3. Instruct students that turbulence is near ‘zero’ directly above the ground surface. It increases with height both to windward and leeward of an object (e.g. a building). Observations indicate that a building (or grove of trees) will generate a ‘turbulent envelope’ that extends along the surface to approximately twice the height of the obstacle to windward. To leeward, the turbulent zone extends upwards to twice the height of the obstacle. To leeward, the envelope extends along the surface approximately 20 times the height of the obstacle.
“How high is our school?”
“What is the extent of the ‘envelope of turbulence’ that would be produced by the school?”
“Why are aircraft wings thicker at the leading edge, tapering towards the trailing edge?”
4. Instruct that turbulence can be demonstrated by the following:
a) If your school has a flagpole: Attach coloured ribbons at 1 m intervals to the rope used to hoist the flag. Raise the flag and observe the ribbons. Ribbons which stream in a straight line are subject to laminar (non-turbulent) flow; those which swirl are experiencing turbulence (Greater swirling, more turbulence).
b) In a location where a kite can be flown safely, the same experiment can be done by attaching ribbons to the kite string. Ribbons should be spaced at greater intervals (e.g. 5 m) and must be light enough to allow the kite to fly. When the kite reaches a height greater than twice that of the adjacent obstacles (trees, buildings), it will generally be subject to laminar flow, and ribbons near the kite will stream out in straight lines.
c) If you have either a commercial or homemade anemometer, or a wind plumb-bob, you can measure wind speeds at various places around the school building. Alternatively, wind directions only can be measured.
Variations in either direction or speed indicate turbulence. Generally, the envelope of turbulent flow extends around a low building (such as a school) as indicated on the diagram.*
5. Brainstorm and record responses to the following:
“If you wanted to set up a mini-turbine at your school, how high would it have to be to be above the turbulent flow zone?”
“What would be the best location on school property for it?”
“How high are the tallest trees in your area?”
“What is the minimum clear space required around a wind turbine?”
Generate a list e.g.:
a.) A wind turbine must never be located in a zone of excessively turbulent airflow.

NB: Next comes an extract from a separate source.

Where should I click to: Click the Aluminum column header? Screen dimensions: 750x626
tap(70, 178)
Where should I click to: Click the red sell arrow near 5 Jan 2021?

b.) Light turbulence will decrease performance, because a turbine cannot react to rapid changes in wind direction.
c.) Extreme turbulence puts stress on the rotors and blades, and can result in wind turbine failure.
d.) The height of the turbine should be at least twice that of any trees in the vicinity.
Ideally, there should be no large trees within a distance approximately 10 times the height of the turbine. Locating turbines in open areas avoids problems with turbulence.
Typically, commercial turbines are mounted 50-80 m above the ground surface.
Instructions for Students
1. Gather background information from: www.canadiangeographic.ca/atlas
2. Small group discussion/presentation of possible answers prior to extensive investigation.
These suggestions will be looked at throughout the course of the lesson.
3. Discover through investigations:
a) The height of the school.
b) The ‘envelope of turbulence’ that would be produced by the school
4. Respond to questions.
(Turbulence at the leading edge produces lift; tapering reduces turbulent drag along the trailing edge).
5. Assemble ribbon pieces which should be at least 1 m long and wide enough to be easily visible. Use different colours for different heights.
a) Record the heights of ribbons influenced by turbulence on the flagpole.
b) Record the heights of ribbons influenced by turbulence.
c) Record the wind speed and direction at each location. Plot the locations on a map of the school grounds. Are the wind speeds and directions identical everywhere? If not, then turbulence is occurring.
*This only applies to essentially vertical obstacles (groves of trees and small buildings), not to sloping topography or hills. It also does not apply to a single isolated tree or pole.
6. After discussion, make a list of criteria identified through discussion and observation.